By Johnny Dayang
After a period of ambiguity, things seem to have normalized in Boracay. Except for the foreign tourists who have kept the cash registers ringing for residents and establishments, money deals in the island have shifted to subsidies.
No matter how good the intention of the State in assisting the displaced islanders, however, the chaos has demonstrated the failure of the local government and the national agencies to put in place the mechanisms that provide more precise information for affected sectors.
Indeed, while there has been a good coverage by national media of developments so far taking place in Boracay, the provincial press seem to have been consciously left out in the scheme of things. It thus takes the oversight as an injustice since it can also play a significant role as partner in disseminating the objectives of the government’s rehabilitation plan.
For the government to really be effective in communicating with the islanders, the first element that comes into play is local language facility which many of the personnel from national state agencies do not have. Expectedly, the local press, being Aklanon-speaking, possesses the tools that efficiently help deliver the message to the affected folks.
Media, as a channel of communication, is not only needed in informing the public about the nitty-gritty of government plans, but also possess the facility that makes clear the intentions of the state, especially when some sectors, for dubious reasons, distort the facts.
As the rehabilitation plan moves forward, the local media remain left out in back seat, an obvious oversight of fact that in shaping the island into a global tourist destination, the community media also contributed much to what have been achieved.

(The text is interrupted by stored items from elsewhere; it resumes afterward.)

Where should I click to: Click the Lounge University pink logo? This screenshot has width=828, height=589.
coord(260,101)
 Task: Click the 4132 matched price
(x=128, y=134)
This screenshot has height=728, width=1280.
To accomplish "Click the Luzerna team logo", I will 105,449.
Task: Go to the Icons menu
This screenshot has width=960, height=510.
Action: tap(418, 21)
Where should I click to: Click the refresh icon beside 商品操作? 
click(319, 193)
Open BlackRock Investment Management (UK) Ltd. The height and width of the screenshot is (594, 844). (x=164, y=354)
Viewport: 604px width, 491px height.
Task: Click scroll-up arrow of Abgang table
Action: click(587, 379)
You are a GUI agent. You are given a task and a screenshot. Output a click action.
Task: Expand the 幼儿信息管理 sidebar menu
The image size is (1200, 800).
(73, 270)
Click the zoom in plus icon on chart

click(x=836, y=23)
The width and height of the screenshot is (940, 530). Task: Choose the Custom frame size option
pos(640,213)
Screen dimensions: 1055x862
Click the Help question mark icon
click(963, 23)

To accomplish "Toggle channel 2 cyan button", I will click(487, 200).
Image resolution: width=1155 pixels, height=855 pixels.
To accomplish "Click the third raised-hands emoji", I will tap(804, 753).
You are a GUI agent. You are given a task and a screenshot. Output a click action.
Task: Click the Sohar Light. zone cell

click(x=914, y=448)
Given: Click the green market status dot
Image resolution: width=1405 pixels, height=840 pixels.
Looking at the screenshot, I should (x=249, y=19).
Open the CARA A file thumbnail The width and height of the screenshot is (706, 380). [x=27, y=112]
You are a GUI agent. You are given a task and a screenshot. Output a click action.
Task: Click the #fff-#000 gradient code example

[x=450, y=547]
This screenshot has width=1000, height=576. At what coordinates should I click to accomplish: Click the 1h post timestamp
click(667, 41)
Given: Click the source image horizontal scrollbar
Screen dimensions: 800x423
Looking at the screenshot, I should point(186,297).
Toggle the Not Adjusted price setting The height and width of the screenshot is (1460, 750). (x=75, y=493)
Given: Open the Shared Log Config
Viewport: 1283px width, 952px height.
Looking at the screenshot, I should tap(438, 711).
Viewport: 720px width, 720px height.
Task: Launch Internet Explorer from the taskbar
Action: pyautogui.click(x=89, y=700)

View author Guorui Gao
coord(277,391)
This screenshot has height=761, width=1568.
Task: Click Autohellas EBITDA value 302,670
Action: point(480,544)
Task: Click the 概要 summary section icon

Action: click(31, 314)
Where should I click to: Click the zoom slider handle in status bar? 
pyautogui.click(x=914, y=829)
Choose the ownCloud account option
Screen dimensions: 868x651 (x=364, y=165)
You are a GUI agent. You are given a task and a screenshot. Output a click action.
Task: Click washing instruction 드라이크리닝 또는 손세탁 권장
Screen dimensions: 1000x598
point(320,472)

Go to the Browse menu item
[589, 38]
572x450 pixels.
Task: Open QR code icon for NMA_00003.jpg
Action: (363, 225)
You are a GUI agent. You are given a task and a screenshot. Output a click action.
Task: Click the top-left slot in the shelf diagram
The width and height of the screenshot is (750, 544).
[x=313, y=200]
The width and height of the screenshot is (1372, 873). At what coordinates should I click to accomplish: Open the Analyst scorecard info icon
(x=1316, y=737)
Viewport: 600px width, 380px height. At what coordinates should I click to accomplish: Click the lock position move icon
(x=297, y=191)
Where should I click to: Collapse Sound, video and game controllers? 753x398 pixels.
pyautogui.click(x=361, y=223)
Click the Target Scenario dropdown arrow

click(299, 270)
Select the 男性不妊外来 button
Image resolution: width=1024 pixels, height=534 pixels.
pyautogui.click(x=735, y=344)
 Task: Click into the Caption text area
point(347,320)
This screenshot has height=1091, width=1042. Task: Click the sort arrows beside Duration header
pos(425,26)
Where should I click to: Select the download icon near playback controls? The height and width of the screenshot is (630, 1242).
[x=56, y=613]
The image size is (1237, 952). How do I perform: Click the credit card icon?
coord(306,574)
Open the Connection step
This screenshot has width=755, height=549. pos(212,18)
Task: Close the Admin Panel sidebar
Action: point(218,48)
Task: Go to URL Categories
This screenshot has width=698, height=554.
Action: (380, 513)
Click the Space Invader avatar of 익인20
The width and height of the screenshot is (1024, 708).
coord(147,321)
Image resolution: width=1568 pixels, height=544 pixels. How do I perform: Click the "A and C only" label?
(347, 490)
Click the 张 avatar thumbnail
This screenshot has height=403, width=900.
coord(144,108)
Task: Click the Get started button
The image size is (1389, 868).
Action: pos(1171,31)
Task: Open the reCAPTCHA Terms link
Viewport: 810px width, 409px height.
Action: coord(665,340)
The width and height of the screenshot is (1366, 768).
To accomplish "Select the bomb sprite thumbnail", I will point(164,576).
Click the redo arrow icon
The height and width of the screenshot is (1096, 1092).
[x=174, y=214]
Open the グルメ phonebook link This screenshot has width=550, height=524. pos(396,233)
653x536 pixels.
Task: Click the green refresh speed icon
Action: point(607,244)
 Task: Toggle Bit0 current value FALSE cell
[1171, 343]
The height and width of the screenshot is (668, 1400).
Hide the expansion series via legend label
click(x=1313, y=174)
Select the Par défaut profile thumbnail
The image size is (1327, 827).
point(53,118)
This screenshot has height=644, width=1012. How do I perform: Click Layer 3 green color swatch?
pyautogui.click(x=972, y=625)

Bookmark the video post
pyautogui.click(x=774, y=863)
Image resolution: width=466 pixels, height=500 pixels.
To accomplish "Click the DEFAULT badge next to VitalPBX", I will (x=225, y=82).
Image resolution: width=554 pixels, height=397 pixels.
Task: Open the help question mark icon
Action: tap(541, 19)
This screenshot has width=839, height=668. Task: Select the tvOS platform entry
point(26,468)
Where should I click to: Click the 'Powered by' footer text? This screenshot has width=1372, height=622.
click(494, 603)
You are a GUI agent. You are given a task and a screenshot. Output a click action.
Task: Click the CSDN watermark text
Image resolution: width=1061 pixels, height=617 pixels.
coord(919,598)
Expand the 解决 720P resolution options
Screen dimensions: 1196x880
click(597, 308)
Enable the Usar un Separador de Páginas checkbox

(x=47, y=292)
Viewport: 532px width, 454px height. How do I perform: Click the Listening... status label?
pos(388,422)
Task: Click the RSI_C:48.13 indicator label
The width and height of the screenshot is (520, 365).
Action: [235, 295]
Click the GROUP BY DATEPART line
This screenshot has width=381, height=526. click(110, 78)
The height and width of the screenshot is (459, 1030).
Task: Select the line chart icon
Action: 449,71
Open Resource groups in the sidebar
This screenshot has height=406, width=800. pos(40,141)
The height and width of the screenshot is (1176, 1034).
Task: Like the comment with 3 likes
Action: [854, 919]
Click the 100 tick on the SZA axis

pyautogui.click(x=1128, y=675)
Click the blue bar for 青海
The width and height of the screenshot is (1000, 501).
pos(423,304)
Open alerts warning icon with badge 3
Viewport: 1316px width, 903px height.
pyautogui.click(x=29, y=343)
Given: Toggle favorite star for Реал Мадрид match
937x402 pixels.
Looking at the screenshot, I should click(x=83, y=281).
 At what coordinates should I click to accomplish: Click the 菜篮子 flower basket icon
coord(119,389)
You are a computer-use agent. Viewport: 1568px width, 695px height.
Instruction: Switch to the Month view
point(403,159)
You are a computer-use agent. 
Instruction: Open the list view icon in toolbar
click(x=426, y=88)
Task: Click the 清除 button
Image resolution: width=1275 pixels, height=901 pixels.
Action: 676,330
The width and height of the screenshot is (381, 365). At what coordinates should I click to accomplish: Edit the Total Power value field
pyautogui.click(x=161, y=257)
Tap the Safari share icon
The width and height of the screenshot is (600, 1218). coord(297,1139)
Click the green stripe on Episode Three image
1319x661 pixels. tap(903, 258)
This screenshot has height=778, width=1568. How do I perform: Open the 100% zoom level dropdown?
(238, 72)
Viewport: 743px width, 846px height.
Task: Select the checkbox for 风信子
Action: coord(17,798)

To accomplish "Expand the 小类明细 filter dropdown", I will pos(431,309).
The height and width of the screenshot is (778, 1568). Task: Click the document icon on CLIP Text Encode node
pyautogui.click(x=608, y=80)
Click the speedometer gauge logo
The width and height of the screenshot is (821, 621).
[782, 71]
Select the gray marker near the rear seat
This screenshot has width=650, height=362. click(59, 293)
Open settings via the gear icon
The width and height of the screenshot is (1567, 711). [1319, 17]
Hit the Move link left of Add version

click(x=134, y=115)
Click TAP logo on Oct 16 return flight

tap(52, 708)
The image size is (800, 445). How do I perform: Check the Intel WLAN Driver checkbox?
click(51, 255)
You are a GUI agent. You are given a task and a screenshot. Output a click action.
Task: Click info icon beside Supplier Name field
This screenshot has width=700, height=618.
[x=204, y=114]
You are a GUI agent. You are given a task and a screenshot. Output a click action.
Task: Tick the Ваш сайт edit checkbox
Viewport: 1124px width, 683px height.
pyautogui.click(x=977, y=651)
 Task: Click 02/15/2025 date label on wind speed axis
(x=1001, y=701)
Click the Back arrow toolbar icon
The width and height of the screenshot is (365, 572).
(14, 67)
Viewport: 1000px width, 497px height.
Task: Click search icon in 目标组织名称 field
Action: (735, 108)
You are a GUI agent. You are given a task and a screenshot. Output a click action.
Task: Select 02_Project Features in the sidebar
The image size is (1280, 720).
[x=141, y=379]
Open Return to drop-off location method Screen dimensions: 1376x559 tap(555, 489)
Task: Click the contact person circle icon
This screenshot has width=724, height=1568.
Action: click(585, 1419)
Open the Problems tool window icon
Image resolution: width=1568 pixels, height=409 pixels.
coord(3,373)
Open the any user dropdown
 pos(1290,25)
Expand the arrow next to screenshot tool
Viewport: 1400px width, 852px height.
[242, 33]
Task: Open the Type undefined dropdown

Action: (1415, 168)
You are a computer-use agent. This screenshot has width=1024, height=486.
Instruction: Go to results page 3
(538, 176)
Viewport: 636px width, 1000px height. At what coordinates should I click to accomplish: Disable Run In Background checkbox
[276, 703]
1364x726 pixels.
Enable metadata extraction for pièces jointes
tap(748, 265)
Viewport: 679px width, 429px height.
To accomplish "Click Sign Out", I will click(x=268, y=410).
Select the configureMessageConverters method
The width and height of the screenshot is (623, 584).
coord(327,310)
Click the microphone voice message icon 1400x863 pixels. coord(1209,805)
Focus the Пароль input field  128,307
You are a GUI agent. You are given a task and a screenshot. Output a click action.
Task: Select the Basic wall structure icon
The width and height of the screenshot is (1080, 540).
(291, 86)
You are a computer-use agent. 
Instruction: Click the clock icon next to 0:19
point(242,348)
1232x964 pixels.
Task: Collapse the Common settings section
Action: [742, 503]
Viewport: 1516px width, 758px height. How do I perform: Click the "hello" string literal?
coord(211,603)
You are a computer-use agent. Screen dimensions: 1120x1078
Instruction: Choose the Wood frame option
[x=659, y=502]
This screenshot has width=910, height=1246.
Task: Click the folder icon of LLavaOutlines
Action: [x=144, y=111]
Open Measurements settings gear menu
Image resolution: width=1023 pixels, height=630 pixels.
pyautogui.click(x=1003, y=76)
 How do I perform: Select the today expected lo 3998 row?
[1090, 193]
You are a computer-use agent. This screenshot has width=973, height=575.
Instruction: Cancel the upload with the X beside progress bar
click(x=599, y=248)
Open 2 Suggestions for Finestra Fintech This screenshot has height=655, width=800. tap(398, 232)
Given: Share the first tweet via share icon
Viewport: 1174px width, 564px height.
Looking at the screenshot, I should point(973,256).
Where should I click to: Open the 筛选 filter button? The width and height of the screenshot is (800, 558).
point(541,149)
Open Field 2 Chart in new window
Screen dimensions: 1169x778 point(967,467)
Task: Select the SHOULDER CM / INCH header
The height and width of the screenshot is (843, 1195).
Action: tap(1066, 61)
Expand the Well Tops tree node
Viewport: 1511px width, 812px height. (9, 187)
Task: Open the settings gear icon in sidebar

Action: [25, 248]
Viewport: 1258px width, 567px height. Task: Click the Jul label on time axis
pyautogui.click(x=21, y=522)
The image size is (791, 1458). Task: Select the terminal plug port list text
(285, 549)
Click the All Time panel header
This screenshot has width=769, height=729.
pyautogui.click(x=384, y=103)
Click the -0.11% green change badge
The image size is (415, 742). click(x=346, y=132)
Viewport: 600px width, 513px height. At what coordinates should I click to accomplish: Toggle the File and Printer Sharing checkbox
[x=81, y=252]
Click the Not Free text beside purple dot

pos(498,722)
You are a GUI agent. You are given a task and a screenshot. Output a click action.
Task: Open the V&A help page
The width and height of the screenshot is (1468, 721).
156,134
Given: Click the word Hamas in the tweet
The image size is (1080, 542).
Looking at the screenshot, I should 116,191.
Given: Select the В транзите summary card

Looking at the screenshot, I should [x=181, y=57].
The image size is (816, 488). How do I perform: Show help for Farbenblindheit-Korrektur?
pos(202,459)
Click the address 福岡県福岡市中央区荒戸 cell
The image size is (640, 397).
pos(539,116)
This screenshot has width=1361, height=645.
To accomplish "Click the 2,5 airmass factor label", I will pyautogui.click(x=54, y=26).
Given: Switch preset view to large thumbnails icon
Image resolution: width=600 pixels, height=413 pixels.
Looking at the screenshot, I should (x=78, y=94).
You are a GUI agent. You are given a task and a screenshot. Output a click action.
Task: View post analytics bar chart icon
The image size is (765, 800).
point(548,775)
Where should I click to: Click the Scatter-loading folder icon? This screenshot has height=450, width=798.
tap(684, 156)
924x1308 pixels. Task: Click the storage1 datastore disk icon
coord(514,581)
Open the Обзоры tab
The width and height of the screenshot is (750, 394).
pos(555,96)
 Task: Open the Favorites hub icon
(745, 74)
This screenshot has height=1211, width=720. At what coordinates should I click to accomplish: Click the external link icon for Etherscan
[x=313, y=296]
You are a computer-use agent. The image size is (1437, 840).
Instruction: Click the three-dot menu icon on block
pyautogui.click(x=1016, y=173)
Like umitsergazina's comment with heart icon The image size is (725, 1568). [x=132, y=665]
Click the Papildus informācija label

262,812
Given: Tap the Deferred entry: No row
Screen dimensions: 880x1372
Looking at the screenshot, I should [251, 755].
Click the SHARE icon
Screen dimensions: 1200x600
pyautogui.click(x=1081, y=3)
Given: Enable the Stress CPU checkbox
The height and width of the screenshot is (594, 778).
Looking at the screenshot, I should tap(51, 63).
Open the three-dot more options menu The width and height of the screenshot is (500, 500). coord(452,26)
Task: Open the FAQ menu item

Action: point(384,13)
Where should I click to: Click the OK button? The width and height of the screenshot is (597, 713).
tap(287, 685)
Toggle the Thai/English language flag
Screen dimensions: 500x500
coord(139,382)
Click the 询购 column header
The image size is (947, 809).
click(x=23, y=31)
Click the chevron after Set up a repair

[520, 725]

The press must be viewed by the State as part of the indispensable prime movers towards realizing a sound and systemic restoration plan, the thrust and direction of which are better appreciated when the media is tapped as an ally.
Understandably, the government has its own agenda when it comes to broadcasting its intents in Boracay. Its objective, however, can be rendered more positive if amplified by capable journalists from various media channels.
For the Boracay crisis, since it was declared in a state of calamity, presenting a clear picture of the government’s resolve to rehabilitate the tourism island paradise can best be done with media help.